(Collected data entries)
-- Opening Marker --

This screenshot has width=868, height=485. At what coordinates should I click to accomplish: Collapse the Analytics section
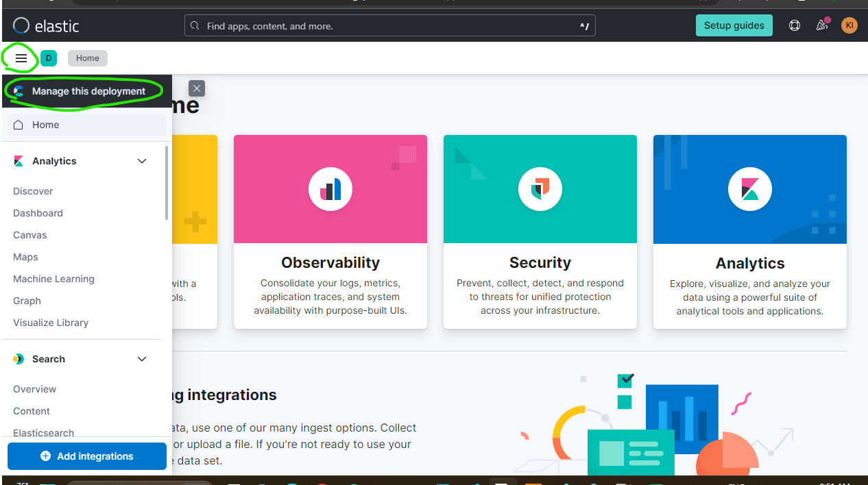click(x=142, y=161)
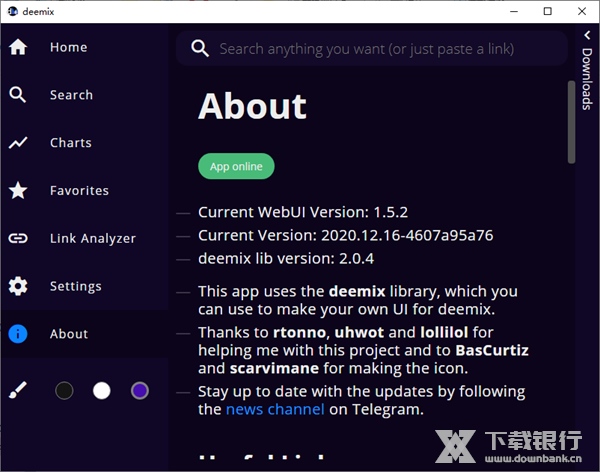Viewport: 600px width, 472px height.
Task: Expand the Downloads panel with chevron
Action: [587, 35]
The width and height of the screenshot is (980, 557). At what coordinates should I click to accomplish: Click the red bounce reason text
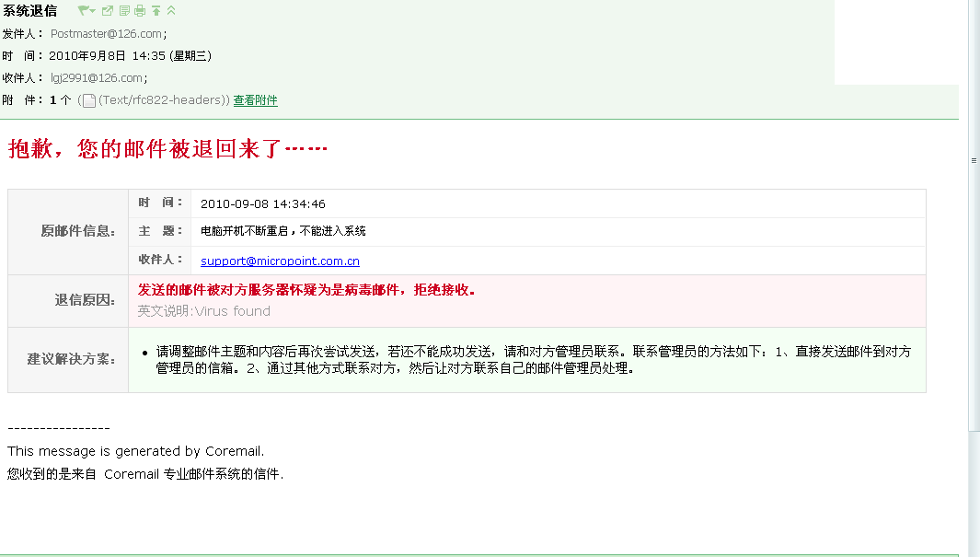[306, 290]
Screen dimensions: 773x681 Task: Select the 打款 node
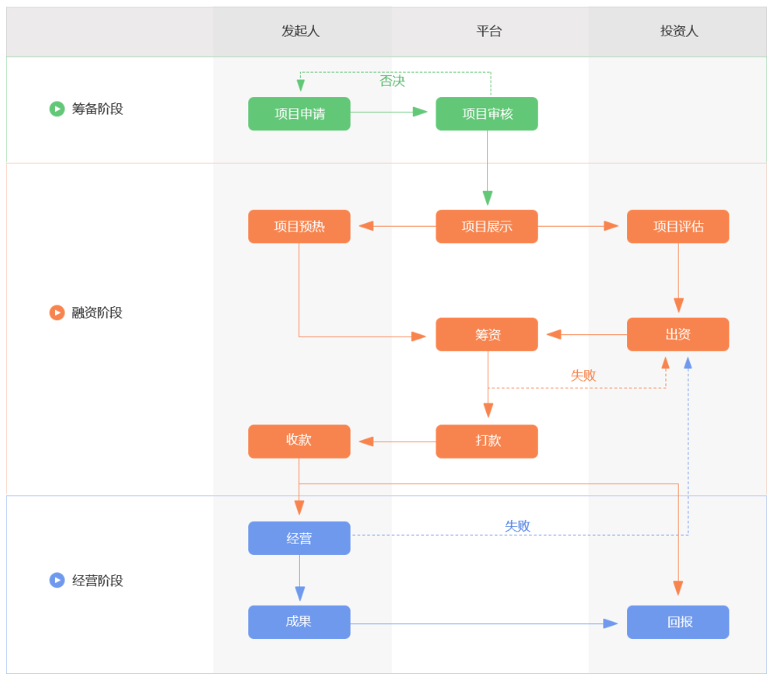click(487, 441)
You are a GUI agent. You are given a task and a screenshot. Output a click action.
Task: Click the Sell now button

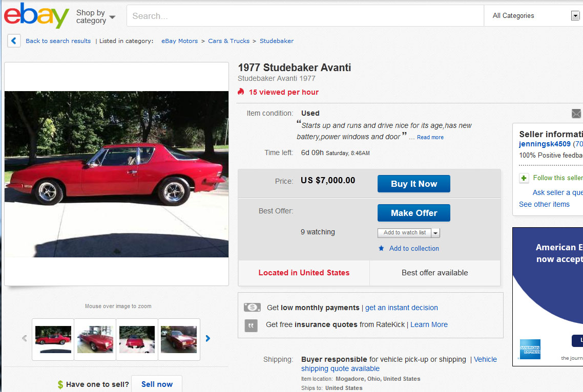pyautogui.click(x=157, y=384)
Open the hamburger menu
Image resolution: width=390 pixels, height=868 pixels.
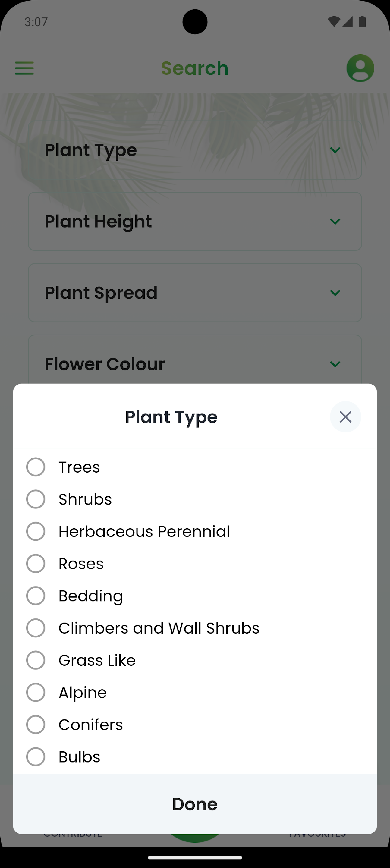[24, 68]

-- Closing Marker --

> _Work required_
Each line from the one containing "Screen dimensions: 773x681" to the final line of the data must be printed exactly, both included, with nothing else and no pictures.

> _Written response_
Screen dimensions: 773x681 Task: Select the 打款 node
click(487, 441)
You are a GUI agent. You are given a task and a screenshot. Output a click action.
Task: Click the Sell now button

pyautogui.click(x=157, y=384)
Open the hamburger menu
Image resolution: width=390 pixels, height=868 pixels.
[24, 68]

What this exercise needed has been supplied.